■ Tasks for this exercise:
A. Copy the stretch of the Sri Lanka presidential race report from "Wickremesinghe is deeply" through "in the opposition.", changing nothing.
B. For each statement about the Sri Lanka presidential race report, say yes or no, and quote the words of the report that settle it. (i) The parliament that chooses the new president has 225 seats. (ii) Dullas Alahapperuma is older than Ranil Wickremesinghe. (iii) Sajith Premadasa announced his withdrawal on Twitter.

■ Selected extract:

COLOMBO (Reuters) -- Sri Lanka's main opposition leader withdrew from the presidential race on Tuesday and promised support to a low-profile politician from the ruling party who will take on acting president Ranil Wickremesinghe in a tight contest.
The 225-seat parliament votes on Wednesday to choose the new president, who will lead efforts to address the country's economic and political collapse. The house finalized three candidates on Tuesday.
It was not immediately clear how much support the two leading candidates, 73-year-old Wickremesinghe and 63-year-old Dullas Alahapperuma, had in parliament.
Wickremesinghe is deeply unpopular among protesters who stormed his office and official residence earlier this month when he was prime minister, along with those of ousted president Gotabaya Rajapaksa. Nevertheless, Wickremesinghe is backed by a faction of the ruling party to be president.
Former journalist and five-time lawmaker Alahapperuma has the support of a separate faction of the ruling Sri Lanka Podujana Peramuna (SLPP) party as we all many in the opposition.
Protesters, angered by monthslong shortages of fuel and food and rocketing prices after the country nearly ran out of dollars for imports, came out on the streets on Tuesday against Wickremesinghe's candidacy.
Outside Colombo's main railway station, a group of several hundred protesters shouted slogans against the Rajapaksa family and Wickremesinghe, who they see as the family's candidate.
"We are protesting again Ranil. He is a corrupted man," said Duminda Nagamuwa, one of the protest organizers. "If Ranil comes we cannot have stability."
As parliament met to finalize nominees for the post, opposition leader Sajith Premadasa said he had dropped out of the race and would support Alahapperuma.
"For the greater good of my country that I love and the people I cherish, I hereby withdraw my candidacy for the position of president," Premadasa said on Twitter.

■ Data provided:

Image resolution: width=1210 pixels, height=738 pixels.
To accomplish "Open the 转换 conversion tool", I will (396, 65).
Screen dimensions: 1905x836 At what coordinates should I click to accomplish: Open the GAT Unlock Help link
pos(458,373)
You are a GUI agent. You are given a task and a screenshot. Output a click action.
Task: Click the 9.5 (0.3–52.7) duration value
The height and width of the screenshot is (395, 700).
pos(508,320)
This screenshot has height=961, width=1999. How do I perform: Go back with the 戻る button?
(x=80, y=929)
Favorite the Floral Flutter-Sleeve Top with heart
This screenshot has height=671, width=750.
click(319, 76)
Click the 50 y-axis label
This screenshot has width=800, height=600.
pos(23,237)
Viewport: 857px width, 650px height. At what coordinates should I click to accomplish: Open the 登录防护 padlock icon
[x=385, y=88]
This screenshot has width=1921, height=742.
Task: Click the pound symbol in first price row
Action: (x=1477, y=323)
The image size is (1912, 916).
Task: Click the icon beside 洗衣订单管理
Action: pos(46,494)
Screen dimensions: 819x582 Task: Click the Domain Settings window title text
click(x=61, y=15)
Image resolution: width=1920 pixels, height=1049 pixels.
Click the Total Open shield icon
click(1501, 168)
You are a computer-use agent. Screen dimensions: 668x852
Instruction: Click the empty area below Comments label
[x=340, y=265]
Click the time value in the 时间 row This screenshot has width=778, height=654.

■ Solutions to the problems:
A.
Wickremesinghe is deeply unpopular among protesters who stormed his office and official residence earlier this month when he was prime minister, along with those of ousted president Gotabaya Rajapaksa. Nevertheless, Wickremesinghe is backed by a faction of the ruling party to be president.
Former journalist and five-time lawmaker Alahapperuma has the support of a separate faction of the ruling Sri Lanka Podujana Peramuna (SLPP) party as we all many in the opposition.

B.
(i) Yes: "The 225-seat parliament votes on Wednesday to choose the new president"
(ii) No: "73-year-old Wickremesinghe and 63-year-old Dullas Alahapperuma"
(iii) Yes: "I hereby withdraw my candidacy for the position of president," Premadasa said on Twitter."